Retirement Calculator
How Much Can You Safely Withdraw?
How the 4% Rule Works
The 4% rule is one of the most widely used retirement planning guidelines. The concept is simple: in your first year of retirement, withdraw 4% of your total portfolio value. In each subsequent year, adjust that amount for inflation. Based on historical data going back to 1926, this approach has a roughly 95% success rate over 30-year periods.
For example, with a $1,000,000 portfolio, you'd withdraw $40,000 in the first year ($3,333/month). If inflation is 3% that year, you'd withdraw $41,200 the following year.
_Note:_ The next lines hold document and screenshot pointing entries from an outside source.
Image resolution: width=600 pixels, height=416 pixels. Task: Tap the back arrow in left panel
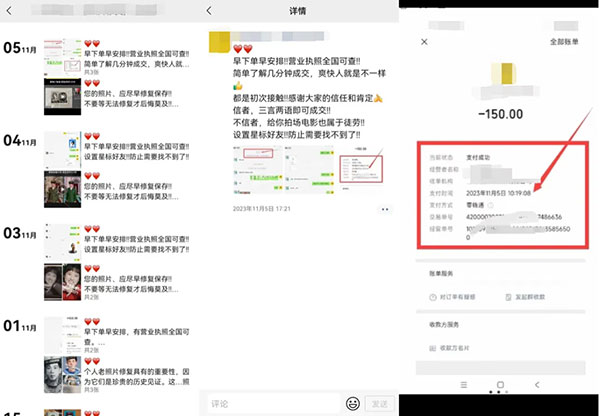11,11
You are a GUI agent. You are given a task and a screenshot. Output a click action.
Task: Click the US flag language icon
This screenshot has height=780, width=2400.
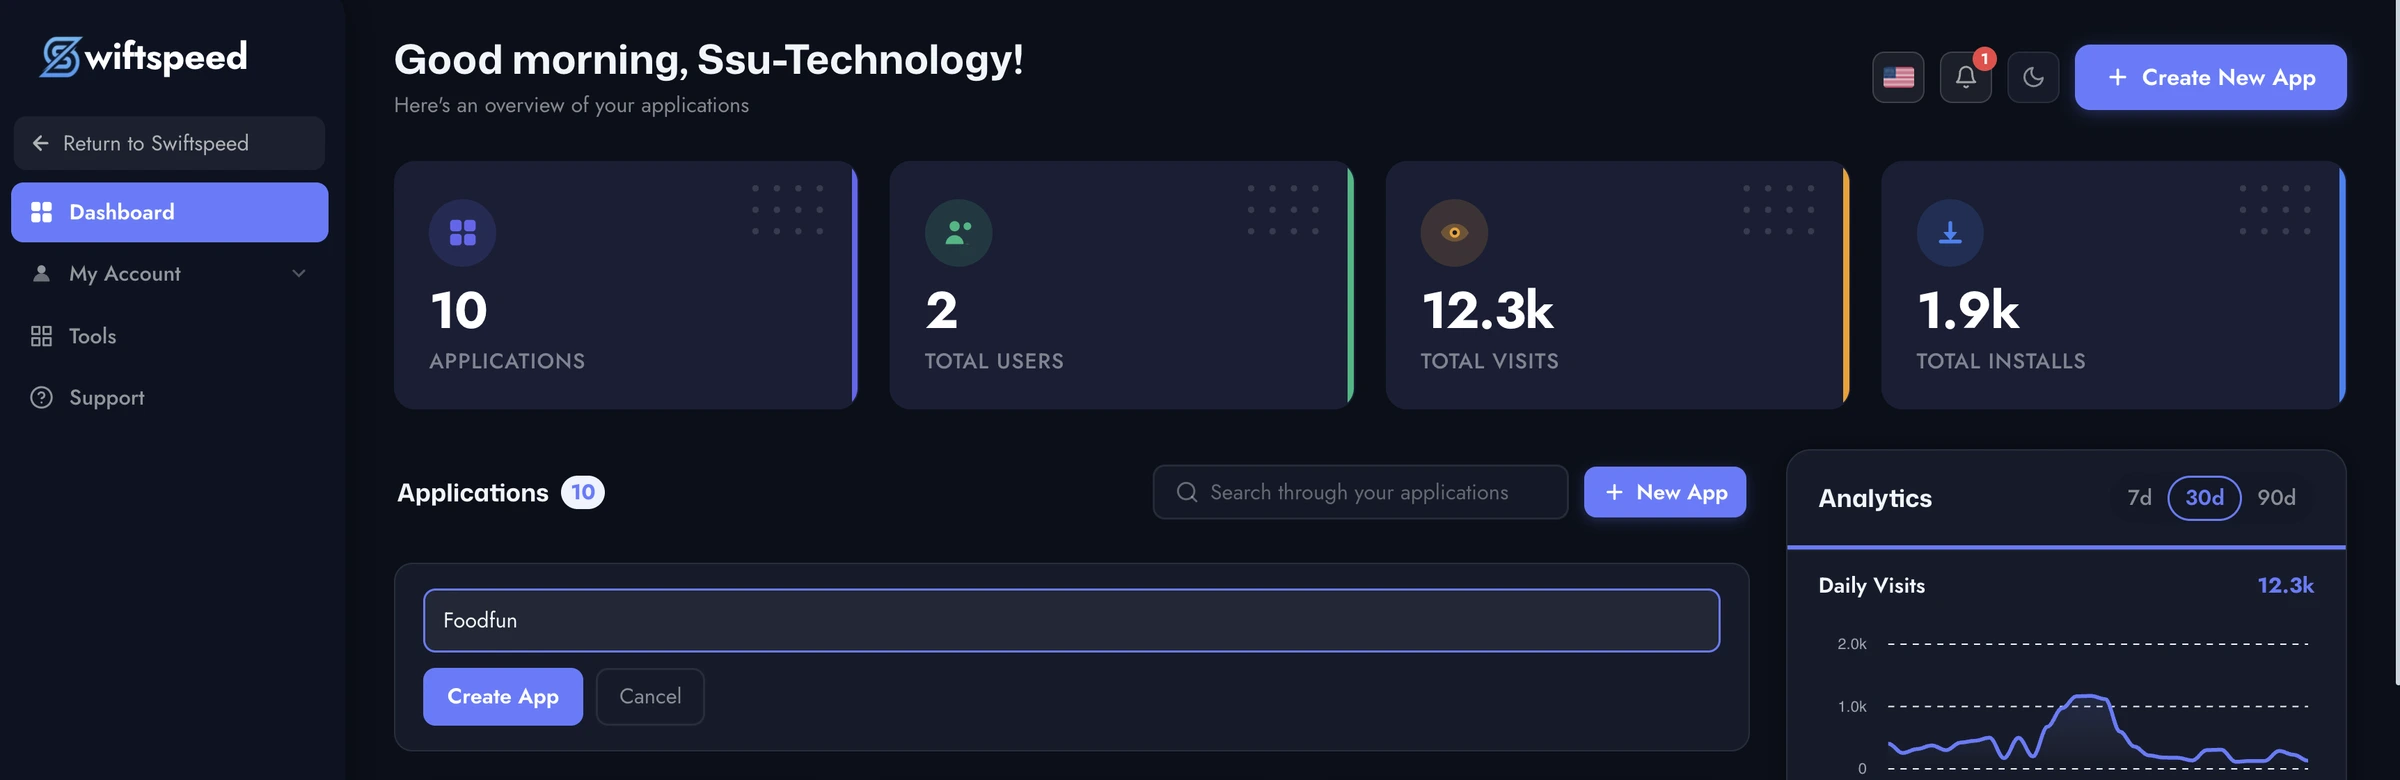tap(1898, 77)
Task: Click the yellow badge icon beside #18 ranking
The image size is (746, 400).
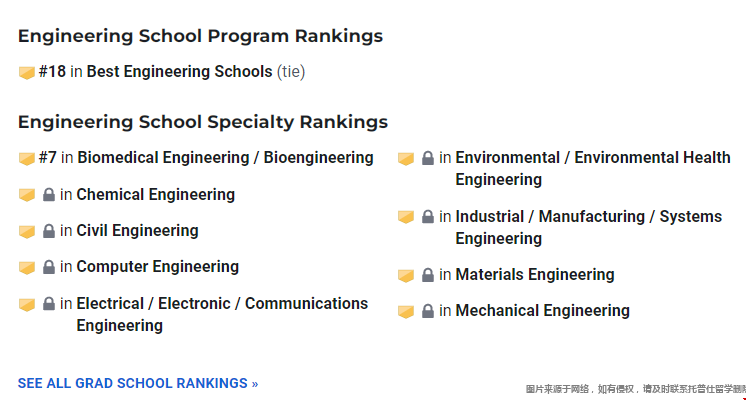Action: coord(27,72)
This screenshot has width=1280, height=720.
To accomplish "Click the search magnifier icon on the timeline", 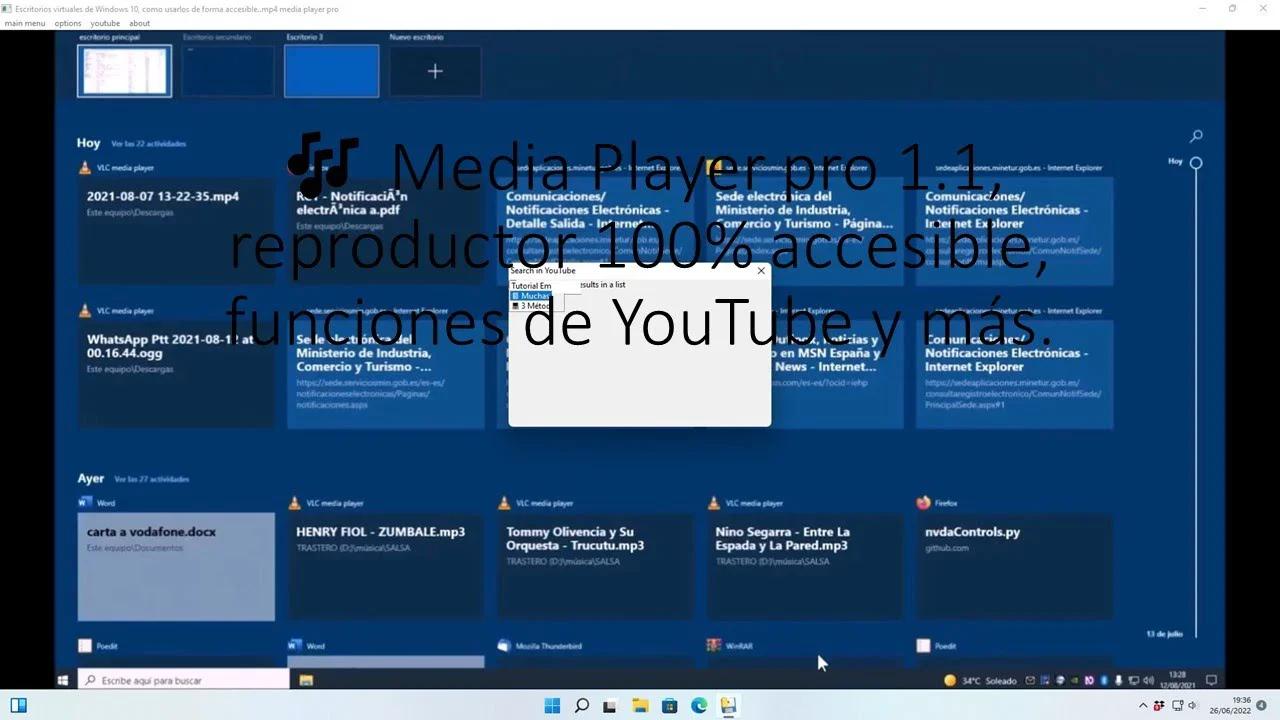I will pyautogui.click(x=1196, y=136).
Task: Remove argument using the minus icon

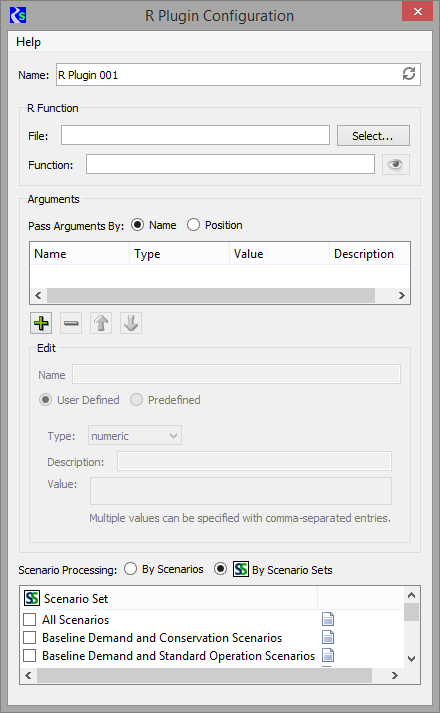Action: pos(71,323)
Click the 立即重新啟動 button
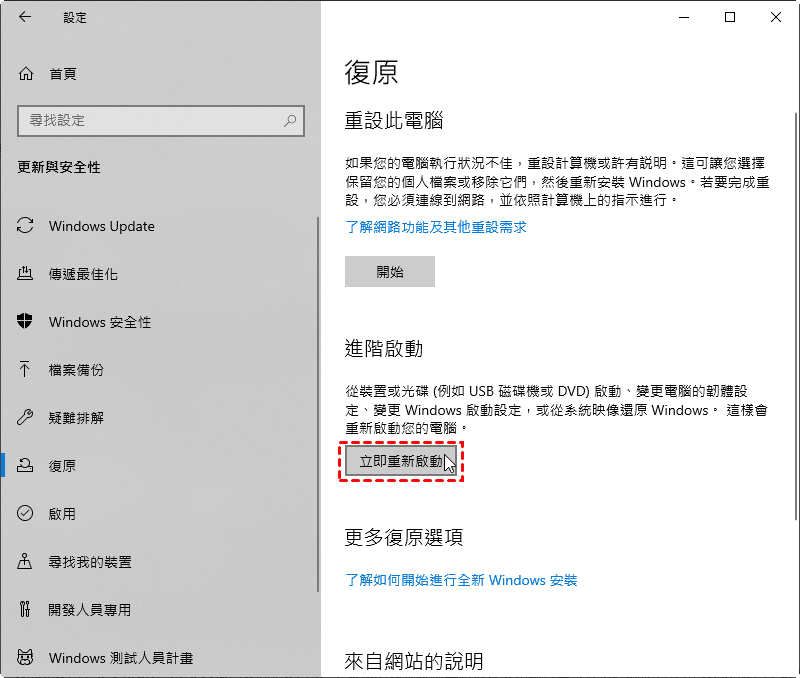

The remaining portfolio continues to grow through market returns, ideally outpacing your withdrawals.
The Formula
Monthly Income = Annual Income ÷ 12
Retirement Planning Tips
- Start with the "multiply by 25" rule — To find your target retirement number, multiply your desired annual spending by 25. Want $60,000/year? You need $1.5 million.
- Maximize tax-advantaged accounts — Max out your 401(k) ($23,500/year in 2025), then your Roth IRA ($7,000/year). The tax savings compound dramatically over decades.
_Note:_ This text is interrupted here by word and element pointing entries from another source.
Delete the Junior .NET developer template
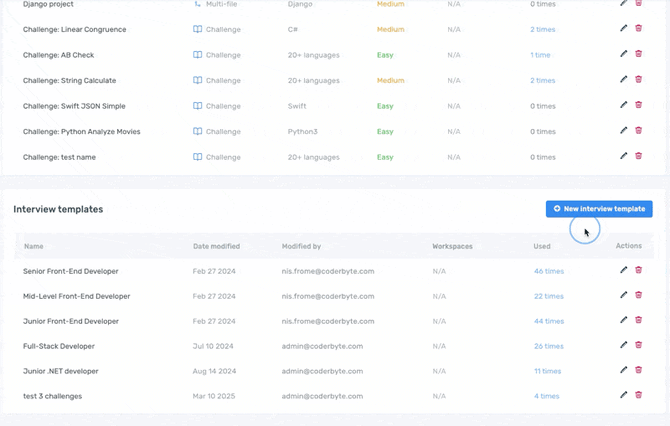This screenshot has width=670, height=426. [639, 370]

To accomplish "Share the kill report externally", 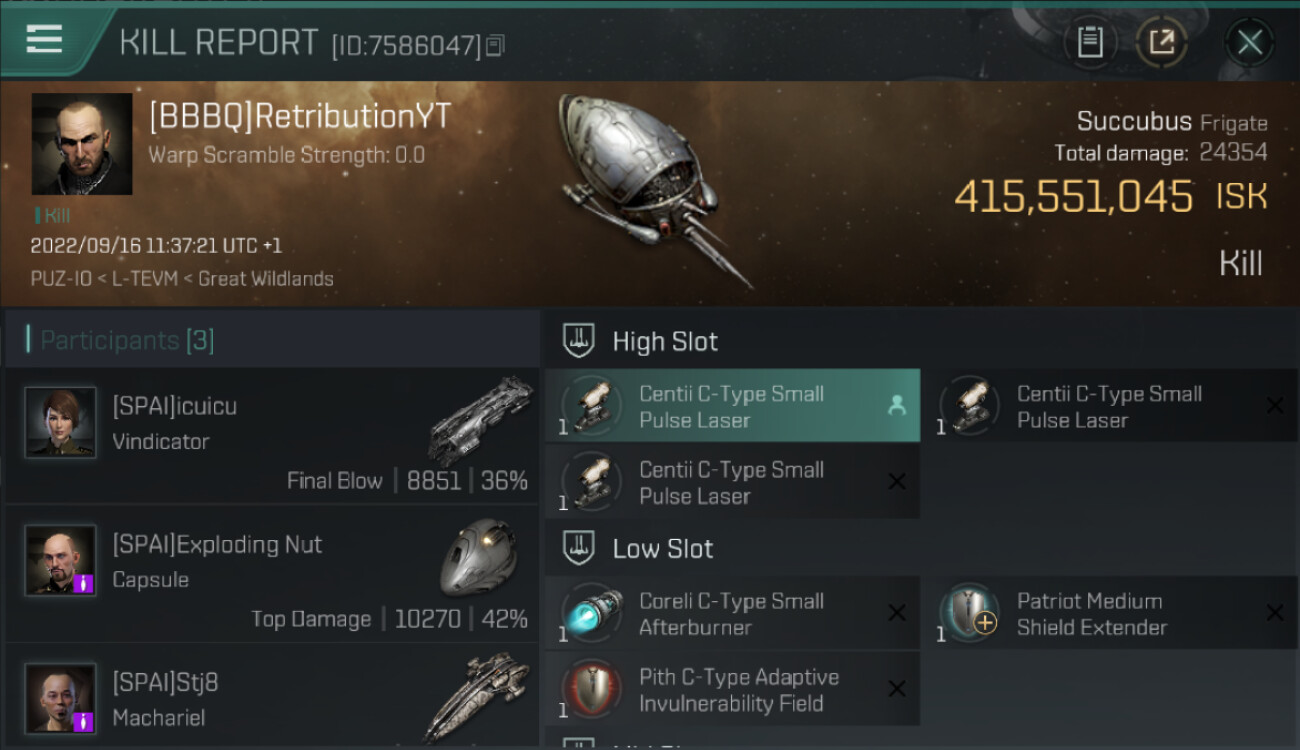I will point(1162,42).
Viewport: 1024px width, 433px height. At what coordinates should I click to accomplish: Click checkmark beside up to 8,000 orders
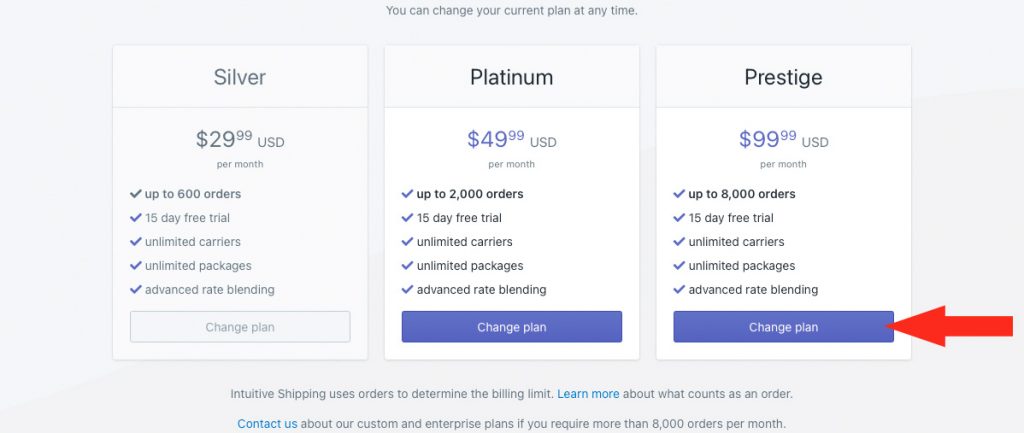pyautogui.click(x=679, y=194)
- Keep fees under 0.20% — High fund fees silently erode your returns. A 1% fee vs. 0.05% fee on a $500,000 portfolio costs you over $200,000 in lost returns over 30 years.
- Consider the "bucket" strategy — Keep 1-2 years of expenses in cash, 3-5 years in bonds, and the rest in stocks. This prevents selling stocks during market downturns.
- Factor in Social Security — Social Security replaces roughly 40% of pre-retirement income for average earners. Delaying benefits to age 70 increases your monthly check by about 77% compared to claiming at 62.
Frequently Asked Questions
What is the 4% rule?
The 4% rule is a guideline that says you can withdraw 4% of your retirement portfolio in the first year, then adjust for inflation each year, and have a high probability (historically ~95%) of not running out of money over 30 years. It was developed by financial advisor William Bengen in 1994 based on historical stock and bond returns.
How much do I need to retire?
A common target is 25 times your annual expenses. If you spend $4,000/month ($48,000/year), you'd need approximately $1.2 million. This aligns with the 4% rule: $1.2M × 4% = $48,000/year. Adjust based on your desired lifestyle, expected Social Security, and risk tolerance.
Is the 4% rule still valid?
Recent research suggests the safe withdrawal rate may be closer to 3.3% to 3.5% given current market valuations and lower expected future returns. However, the 4% rule remains a useful starting point. Many retirees also adjust spending based on market conditions, which improves outcomes.
When should I start saving for retirement?
As early as possible. Thanks to compound interest, someone who invests $500/month starting at age 25 will have roughly $1.1 million by age 65 (assuming 7% returns). Starting at 35 with the same amount yields only about $500,000. A 10-year head start more than doubles the outcome.